L’affresco risale presumibilmente al 1511, ed è posizionato sulla volta della Cappella. Ad essere precisi, si trova sulla seconda metà dello spazio: il Maestro, infatti, aveva cominciato l’opera di decoro a partire dalle campate vicino all’ingresso della Sistina, per procedere poi ordinatamente verso quelle situate sopra l’altare; a metà dei lavori, nel 1510, il ponteggio nella prima “metà” del luogo fu smontato per essere poi ricostruito nella seconda. Possiamo quindi dire, grossolanamente, che la rappresentazione più iconica e conosciuta dell’intero gruppo di affreschi ha inaugurato la prima fase del secondo ciclo di lavori.

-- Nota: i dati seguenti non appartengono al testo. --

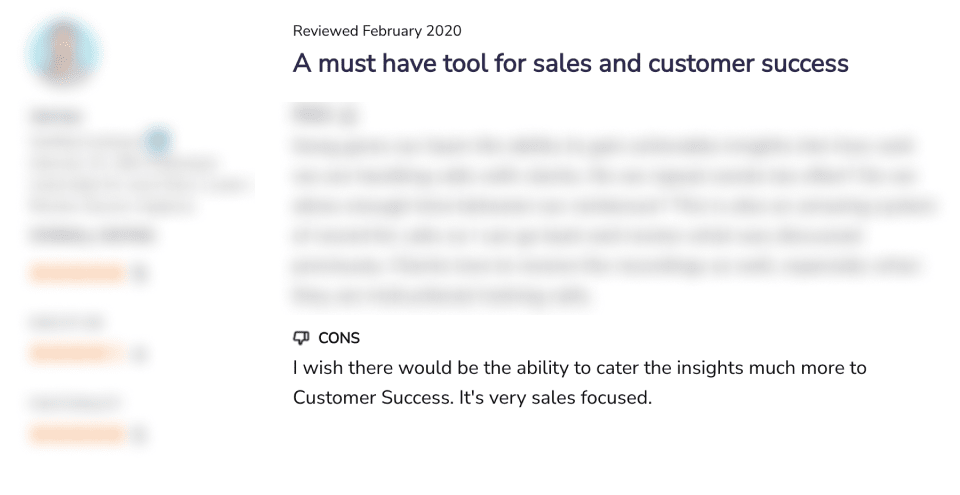960x495 pixels.
Task: Click the blurred paragraph above the CONS section
Action: pos(614,221)
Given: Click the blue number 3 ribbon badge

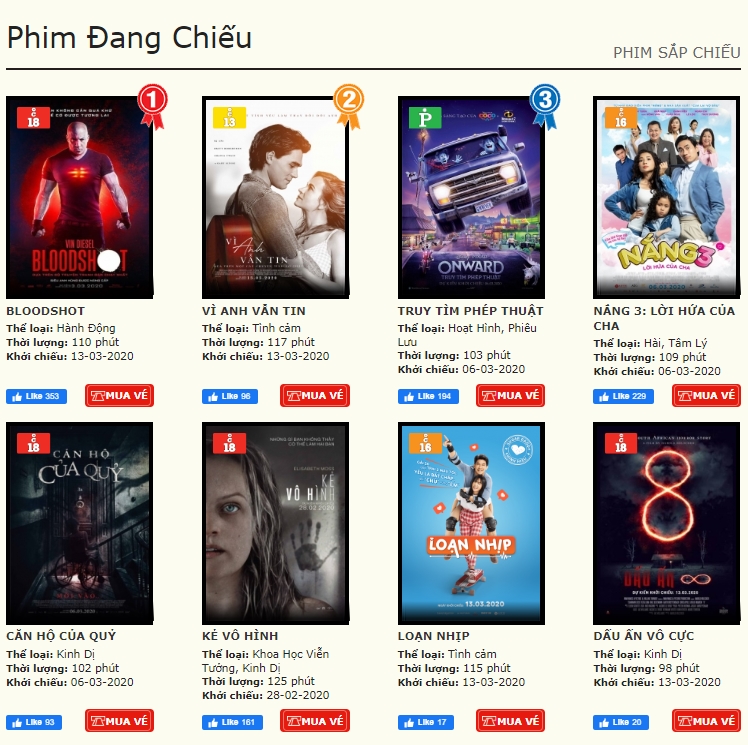Looking at the screenshot, I should coord(545,106).
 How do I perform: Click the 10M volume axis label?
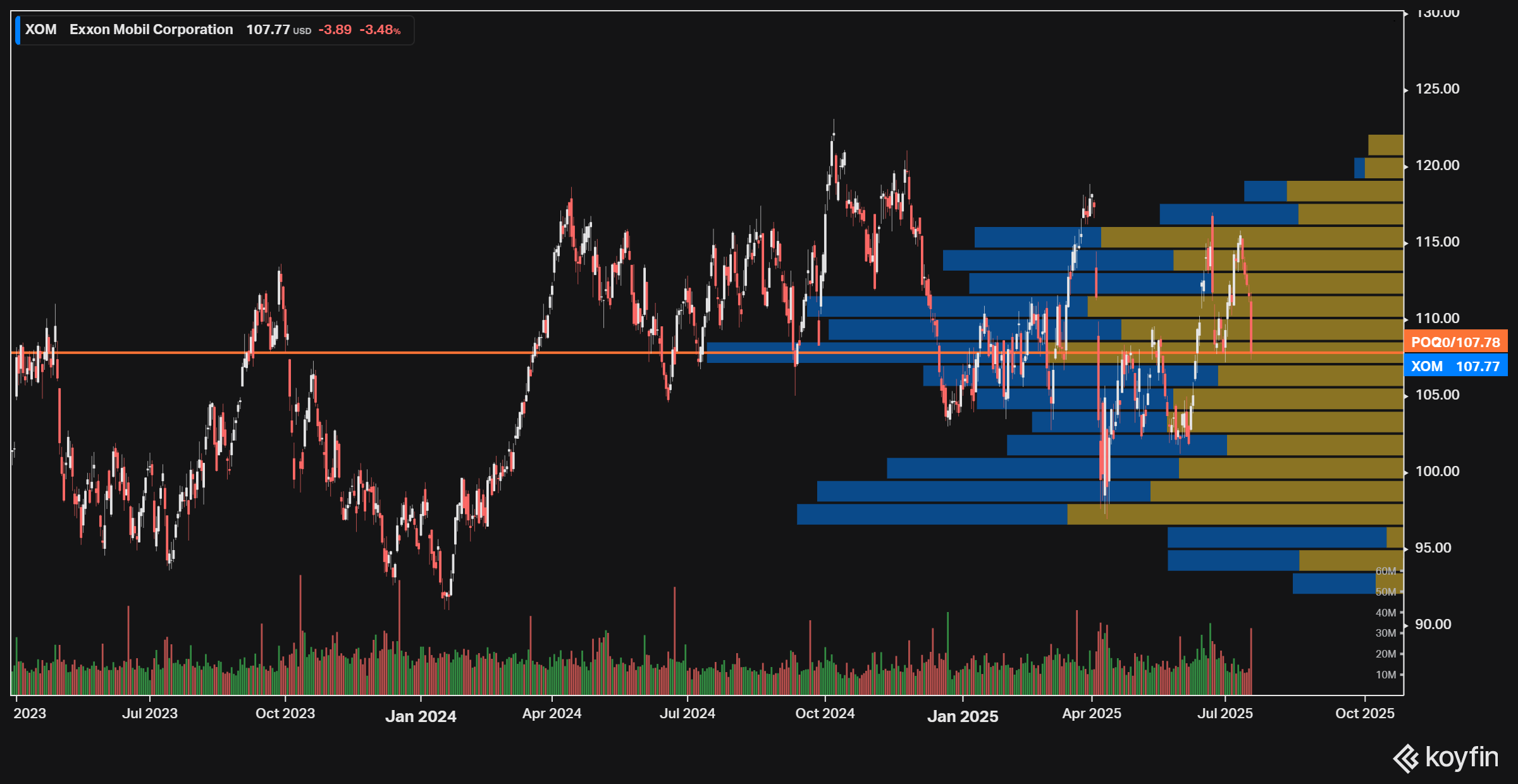(x=1385, y=675)
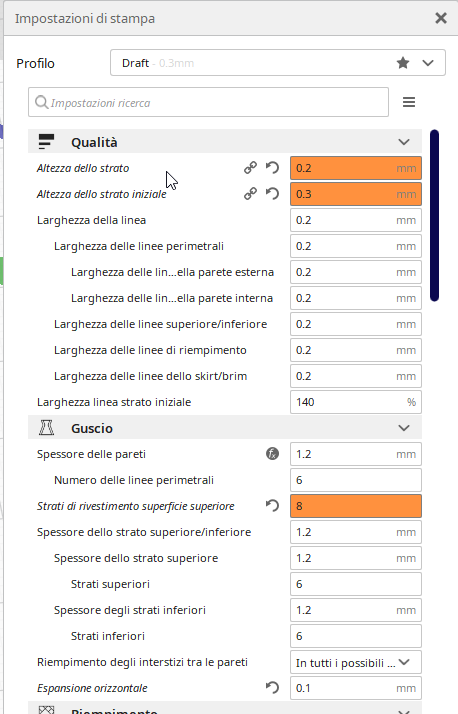Close the Impostazioni di stampa panel
Image resolution: width=458 pixels, height=714 pixels.
441,18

La realizzazione di questo capolavoro – che è comunque riduttivo definire tale – ha impiegato il Maestro per circa sedici giorni. Il gruppo formato da Dio e dal suo coro di giovani angeli è stato riprodotto utilizzando la cosiddetta tecnica dello spolvero (una soluzione pittorica che permette di riportare un disegno su svariate superfici), ad eccezion fatta per la tunica che, insieme alla figura di Adamo, è stata affrescata utilizzando la tecnica dell’incisione diretta.
Vale la pena, ora, spendere qualche parola per la rappresentazione del Primo Uomo. Come vi avevo già spiegato nel precedente articolo, Michelangelo aveva una concezione visiva della fisicità maschile molto influenzata dall’arte classica nella sua forma più pura. Avete presente le statue greche? Quegli uomini dai muscoli perfettamente scolpiti e tesi, belli come divinità alle quali prostrarsi – non a caso, se ci pensate, si usa spesso il modo di dire “Bello come un dio greco”? Ecco, per molto tempo, tutta l’arte è stata intrisa di questa concezione della figura maschile, tanto da influenzare innumerevoli artisti di molto successivi al periodo dell’arte ellenica.

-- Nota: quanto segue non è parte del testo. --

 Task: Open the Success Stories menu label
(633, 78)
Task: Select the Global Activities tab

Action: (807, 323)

Michelangelo non era da meno, ed ecco quindi che nelle sue raffigurazioni ci troviamo davanti a dei veri e propri manzi (perdonatemi il termine, sono sicura che le nostre lettrici apprezzeranno)!
Tuttavia, non è solo per senso estetico che l’uomo era solito essere rappresentato forte e vigoroso: all’epoca, le persone riscontravano in questo tipo di figura uno dei più alti ideali impregnanti la cultura rinascimentale, la dignità umana. E, poiché l’uomo doveva essere “a immagine e somiglianza” dell’Onnipotente, non poteva che incorporare la perfezione fisica e spirituale.
Un po’ di simbologia
Veniamo ora alla parte più interessante del dipinto: il suo significato e la simbologia celata dalle immagini. Scusate se mi farò prendere un po’ la mano, prometto che cercherò di essere breve!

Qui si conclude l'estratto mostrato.